*Problem statement*: Scan the material below and copy every line holding the word "tiros".

*** Recorded information

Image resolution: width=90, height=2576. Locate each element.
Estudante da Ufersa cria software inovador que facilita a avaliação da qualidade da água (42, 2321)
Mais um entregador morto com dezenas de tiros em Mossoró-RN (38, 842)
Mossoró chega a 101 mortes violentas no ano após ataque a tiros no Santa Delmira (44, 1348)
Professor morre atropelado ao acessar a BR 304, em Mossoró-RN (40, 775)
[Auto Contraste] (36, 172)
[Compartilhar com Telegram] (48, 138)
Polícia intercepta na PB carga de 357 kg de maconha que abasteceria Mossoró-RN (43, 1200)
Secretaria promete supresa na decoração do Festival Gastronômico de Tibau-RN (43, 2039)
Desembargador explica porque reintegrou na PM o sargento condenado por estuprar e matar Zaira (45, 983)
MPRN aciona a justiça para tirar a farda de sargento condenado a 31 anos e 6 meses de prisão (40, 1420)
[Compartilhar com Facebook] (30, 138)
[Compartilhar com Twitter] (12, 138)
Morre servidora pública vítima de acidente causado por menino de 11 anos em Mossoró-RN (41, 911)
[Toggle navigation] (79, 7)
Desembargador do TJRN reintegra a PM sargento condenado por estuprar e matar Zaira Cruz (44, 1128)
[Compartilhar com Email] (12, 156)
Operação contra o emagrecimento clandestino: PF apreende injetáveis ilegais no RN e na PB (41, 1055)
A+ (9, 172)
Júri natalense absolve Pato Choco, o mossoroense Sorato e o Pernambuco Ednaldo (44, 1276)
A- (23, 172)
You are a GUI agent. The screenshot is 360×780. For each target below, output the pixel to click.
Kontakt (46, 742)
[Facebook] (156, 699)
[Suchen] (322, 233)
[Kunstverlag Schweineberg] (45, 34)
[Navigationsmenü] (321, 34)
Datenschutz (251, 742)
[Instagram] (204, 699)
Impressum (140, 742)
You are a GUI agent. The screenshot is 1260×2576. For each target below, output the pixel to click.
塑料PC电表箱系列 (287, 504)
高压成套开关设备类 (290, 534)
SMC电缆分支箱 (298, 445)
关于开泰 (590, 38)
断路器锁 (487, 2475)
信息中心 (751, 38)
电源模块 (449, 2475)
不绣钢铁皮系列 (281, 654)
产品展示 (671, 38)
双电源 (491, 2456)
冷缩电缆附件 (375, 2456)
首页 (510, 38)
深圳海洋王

******

*Response to the exercise*:
Mais um entregador morto com dezenas de tiros em Mossoró-RN (38, 842)
Mossoró chega a 101 mortes violentas no ano após ataque a tiros no Santa Delmira (44, 1348)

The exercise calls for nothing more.